§ Task to complete
With the line containing "The image size is (813, 568)." as the start and the line containing "Click the user avatar thumbnail" as the end, transcribe that span of the entries below exactly, including both.

§ Supplied entries
= = = =

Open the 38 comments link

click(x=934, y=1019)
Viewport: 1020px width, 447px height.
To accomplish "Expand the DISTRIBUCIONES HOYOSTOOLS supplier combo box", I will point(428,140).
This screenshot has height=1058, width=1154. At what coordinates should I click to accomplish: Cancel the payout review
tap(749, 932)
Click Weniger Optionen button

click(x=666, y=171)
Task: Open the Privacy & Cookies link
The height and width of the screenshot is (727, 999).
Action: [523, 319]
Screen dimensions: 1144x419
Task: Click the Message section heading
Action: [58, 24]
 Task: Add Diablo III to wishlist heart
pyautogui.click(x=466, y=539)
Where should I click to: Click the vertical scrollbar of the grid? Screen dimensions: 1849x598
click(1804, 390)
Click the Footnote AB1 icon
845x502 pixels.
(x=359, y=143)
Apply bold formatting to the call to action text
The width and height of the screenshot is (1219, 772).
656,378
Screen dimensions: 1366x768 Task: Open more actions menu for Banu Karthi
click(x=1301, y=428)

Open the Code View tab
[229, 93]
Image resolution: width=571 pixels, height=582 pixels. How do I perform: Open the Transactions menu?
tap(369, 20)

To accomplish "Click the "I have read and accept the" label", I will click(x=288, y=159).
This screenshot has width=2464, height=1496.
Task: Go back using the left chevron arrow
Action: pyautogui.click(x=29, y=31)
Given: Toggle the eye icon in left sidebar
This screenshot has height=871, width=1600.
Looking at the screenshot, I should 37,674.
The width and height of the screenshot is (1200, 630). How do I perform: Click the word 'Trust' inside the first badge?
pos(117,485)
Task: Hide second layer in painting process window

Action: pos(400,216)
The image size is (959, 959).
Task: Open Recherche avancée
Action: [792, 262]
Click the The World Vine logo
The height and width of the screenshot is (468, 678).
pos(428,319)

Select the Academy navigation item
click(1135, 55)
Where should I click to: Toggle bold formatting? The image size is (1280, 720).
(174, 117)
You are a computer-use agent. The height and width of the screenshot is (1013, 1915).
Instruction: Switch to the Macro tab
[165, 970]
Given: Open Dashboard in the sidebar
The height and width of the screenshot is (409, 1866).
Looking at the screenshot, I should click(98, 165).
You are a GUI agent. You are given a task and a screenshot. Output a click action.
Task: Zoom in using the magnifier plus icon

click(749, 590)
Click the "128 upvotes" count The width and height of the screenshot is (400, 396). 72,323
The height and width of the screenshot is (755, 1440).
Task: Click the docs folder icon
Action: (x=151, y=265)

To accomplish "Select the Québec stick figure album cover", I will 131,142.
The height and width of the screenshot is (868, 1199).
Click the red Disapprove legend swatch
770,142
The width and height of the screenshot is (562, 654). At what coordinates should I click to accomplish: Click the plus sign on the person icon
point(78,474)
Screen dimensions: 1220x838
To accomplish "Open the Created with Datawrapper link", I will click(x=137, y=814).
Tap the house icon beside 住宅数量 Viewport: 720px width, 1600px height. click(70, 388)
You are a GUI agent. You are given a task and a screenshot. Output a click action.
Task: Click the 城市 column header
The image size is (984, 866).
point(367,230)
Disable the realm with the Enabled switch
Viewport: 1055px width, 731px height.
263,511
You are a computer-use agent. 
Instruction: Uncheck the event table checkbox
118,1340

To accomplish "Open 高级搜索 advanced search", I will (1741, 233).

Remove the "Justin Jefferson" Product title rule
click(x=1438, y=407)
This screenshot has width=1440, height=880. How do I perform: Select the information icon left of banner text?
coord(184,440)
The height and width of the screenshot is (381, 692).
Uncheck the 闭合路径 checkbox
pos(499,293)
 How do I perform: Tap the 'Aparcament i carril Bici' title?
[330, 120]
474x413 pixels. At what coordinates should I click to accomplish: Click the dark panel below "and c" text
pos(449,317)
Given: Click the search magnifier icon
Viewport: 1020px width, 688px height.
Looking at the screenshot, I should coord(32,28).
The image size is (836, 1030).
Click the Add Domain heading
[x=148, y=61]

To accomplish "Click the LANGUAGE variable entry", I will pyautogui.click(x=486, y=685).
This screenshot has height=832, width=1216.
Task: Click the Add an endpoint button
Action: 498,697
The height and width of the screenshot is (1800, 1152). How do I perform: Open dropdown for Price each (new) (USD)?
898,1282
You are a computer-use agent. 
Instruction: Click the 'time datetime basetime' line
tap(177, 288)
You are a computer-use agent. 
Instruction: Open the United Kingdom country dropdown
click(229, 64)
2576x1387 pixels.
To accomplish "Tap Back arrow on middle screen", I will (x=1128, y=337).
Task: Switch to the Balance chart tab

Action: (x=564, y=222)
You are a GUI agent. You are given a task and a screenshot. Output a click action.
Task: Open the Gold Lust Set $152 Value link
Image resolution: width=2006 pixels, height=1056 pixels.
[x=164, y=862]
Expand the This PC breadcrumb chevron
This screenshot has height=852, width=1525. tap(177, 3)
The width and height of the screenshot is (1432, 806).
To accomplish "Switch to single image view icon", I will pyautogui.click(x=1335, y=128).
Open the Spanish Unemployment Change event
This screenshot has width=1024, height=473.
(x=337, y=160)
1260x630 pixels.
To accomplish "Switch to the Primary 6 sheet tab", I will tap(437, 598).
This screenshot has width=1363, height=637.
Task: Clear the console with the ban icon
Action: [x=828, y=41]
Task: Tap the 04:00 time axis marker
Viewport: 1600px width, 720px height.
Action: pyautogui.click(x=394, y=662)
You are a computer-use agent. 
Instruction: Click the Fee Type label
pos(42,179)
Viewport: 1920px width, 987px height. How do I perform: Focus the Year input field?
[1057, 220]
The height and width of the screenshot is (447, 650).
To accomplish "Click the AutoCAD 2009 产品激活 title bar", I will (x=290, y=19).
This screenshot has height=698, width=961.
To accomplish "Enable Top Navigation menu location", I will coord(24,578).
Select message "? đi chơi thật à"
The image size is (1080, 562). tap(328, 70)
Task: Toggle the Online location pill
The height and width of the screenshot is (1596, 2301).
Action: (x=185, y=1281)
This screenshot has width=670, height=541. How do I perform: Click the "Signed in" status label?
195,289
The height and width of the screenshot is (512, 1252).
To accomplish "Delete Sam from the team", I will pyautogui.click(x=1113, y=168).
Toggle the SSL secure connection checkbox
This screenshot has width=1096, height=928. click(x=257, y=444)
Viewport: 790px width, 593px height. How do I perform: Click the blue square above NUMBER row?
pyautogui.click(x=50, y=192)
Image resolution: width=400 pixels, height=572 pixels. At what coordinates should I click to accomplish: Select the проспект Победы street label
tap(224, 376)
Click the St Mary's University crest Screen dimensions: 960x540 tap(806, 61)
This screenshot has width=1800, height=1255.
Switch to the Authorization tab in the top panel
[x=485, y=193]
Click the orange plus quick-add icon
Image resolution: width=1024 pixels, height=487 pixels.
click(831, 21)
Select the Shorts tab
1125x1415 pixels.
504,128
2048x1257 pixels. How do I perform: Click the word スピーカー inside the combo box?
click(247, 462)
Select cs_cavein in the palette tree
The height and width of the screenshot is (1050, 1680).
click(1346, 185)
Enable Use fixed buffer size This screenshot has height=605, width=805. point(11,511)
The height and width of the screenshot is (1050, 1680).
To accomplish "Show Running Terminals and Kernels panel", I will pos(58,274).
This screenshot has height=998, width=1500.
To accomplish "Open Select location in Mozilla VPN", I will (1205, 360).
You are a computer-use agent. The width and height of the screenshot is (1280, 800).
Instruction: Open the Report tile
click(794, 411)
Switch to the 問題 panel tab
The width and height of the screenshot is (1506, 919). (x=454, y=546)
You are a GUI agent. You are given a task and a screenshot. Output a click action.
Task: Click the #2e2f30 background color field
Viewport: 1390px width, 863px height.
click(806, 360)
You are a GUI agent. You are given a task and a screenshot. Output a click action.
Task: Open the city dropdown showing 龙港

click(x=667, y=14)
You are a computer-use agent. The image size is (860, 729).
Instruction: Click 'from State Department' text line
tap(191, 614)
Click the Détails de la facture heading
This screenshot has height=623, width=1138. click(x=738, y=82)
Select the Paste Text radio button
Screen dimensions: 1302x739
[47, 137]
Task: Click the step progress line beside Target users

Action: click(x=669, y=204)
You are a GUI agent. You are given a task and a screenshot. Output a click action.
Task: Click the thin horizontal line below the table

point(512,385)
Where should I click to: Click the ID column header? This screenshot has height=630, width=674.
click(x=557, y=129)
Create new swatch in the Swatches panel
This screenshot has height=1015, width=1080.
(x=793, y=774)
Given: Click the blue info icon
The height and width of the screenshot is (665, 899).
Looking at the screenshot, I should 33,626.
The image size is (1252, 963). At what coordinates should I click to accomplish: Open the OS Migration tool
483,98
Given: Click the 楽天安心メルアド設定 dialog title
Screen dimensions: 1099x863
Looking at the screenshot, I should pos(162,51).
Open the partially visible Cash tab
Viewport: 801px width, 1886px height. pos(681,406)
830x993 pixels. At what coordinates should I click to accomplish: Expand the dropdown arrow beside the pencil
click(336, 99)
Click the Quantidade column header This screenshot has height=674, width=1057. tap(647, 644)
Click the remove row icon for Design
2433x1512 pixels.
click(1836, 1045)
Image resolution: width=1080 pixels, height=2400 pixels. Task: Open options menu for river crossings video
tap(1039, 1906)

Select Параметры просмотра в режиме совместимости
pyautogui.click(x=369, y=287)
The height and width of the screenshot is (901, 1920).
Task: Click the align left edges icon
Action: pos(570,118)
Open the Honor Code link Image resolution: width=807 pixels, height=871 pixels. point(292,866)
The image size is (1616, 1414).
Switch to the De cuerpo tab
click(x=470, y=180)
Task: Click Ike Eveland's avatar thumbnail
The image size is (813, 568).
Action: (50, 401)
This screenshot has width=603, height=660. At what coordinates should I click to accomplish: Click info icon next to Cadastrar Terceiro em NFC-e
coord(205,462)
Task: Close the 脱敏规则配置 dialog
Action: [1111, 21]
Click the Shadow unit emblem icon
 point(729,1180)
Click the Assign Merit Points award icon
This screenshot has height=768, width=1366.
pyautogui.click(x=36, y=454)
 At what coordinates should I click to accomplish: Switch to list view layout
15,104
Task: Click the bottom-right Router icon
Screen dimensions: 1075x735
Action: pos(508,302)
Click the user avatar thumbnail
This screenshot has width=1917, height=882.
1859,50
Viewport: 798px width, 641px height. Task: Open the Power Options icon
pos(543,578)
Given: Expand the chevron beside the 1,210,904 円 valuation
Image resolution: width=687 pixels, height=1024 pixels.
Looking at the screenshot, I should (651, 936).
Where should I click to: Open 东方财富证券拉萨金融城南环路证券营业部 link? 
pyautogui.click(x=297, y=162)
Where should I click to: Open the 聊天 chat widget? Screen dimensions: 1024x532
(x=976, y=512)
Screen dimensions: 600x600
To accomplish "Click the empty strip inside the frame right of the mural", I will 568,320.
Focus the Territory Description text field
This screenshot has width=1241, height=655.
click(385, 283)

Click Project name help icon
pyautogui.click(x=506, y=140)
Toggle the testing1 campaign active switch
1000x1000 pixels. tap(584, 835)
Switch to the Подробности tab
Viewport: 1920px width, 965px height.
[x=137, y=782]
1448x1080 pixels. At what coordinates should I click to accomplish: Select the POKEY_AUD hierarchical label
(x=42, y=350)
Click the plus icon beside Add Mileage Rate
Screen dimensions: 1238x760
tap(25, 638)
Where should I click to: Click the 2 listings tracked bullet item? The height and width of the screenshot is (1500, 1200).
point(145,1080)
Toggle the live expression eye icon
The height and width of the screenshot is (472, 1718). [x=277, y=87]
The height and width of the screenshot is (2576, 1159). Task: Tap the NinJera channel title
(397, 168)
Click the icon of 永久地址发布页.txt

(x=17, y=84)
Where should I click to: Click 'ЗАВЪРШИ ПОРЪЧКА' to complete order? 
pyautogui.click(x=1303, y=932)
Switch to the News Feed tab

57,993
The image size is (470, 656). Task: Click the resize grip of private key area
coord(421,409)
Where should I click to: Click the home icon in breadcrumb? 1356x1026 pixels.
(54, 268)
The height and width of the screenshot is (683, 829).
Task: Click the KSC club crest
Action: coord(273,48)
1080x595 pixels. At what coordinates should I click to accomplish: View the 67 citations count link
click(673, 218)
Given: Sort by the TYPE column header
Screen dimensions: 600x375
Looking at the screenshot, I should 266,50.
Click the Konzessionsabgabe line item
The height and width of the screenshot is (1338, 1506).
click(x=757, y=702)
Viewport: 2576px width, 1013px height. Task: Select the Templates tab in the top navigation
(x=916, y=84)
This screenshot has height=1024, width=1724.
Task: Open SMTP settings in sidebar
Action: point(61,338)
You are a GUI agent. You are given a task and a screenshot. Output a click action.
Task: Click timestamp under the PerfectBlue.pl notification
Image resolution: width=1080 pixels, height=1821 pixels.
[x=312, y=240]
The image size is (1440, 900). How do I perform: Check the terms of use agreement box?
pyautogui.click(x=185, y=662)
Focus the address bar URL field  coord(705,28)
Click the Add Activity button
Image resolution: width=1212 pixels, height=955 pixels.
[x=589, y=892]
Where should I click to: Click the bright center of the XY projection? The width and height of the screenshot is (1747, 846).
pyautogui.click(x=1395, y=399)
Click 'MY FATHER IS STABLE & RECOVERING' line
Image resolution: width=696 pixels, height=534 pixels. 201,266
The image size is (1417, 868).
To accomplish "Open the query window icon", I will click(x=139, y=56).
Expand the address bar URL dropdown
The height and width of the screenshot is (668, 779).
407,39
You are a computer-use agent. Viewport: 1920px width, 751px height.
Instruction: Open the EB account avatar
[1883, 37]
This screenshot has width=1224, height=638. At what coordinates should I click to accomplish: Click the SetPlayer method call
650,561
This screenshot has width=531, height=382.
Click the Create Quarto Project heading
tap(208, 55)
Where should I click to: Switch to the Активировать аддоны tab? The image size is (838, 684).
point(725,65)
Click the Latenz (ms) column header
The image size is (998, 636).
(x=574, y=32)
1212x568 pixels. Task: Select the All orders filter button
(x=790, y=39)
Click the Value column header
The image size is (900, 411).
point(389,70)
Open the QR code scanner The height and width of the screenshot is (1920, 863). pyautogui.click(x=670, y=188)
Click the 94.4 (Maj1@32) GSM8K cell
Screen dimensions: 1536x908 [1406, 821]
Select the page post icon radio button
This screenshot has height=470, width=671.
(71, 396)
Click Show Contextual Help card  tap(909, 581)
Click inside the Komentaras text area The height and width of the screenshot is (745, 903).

= = = =

§ Your solution
The image size is (813, 568).
Action: (50, 401)
This screenshot has width=603, height=660. At what coordinates should I click to accomplish: Click info icon next to Cadastrar Terceiro em NFC-e
coord(205,462)
Task: Close the 脱敏规则配置 dialog
Action: [1111, 21]
Click the Shadow unit emblem icon
 point(729,1180)
Click the Assign Merit Points award icon
This screenshot has height=768, width=1366.
pyautogui.click(x=36, y=454)
 At what coordinates should I click to accomplish: Switch to list view layout
15,104
Task: Click the bottom-right Router icon
Screen dimensions: 1075x735
Action: pos(508,302)
Click the user avatar thumbnail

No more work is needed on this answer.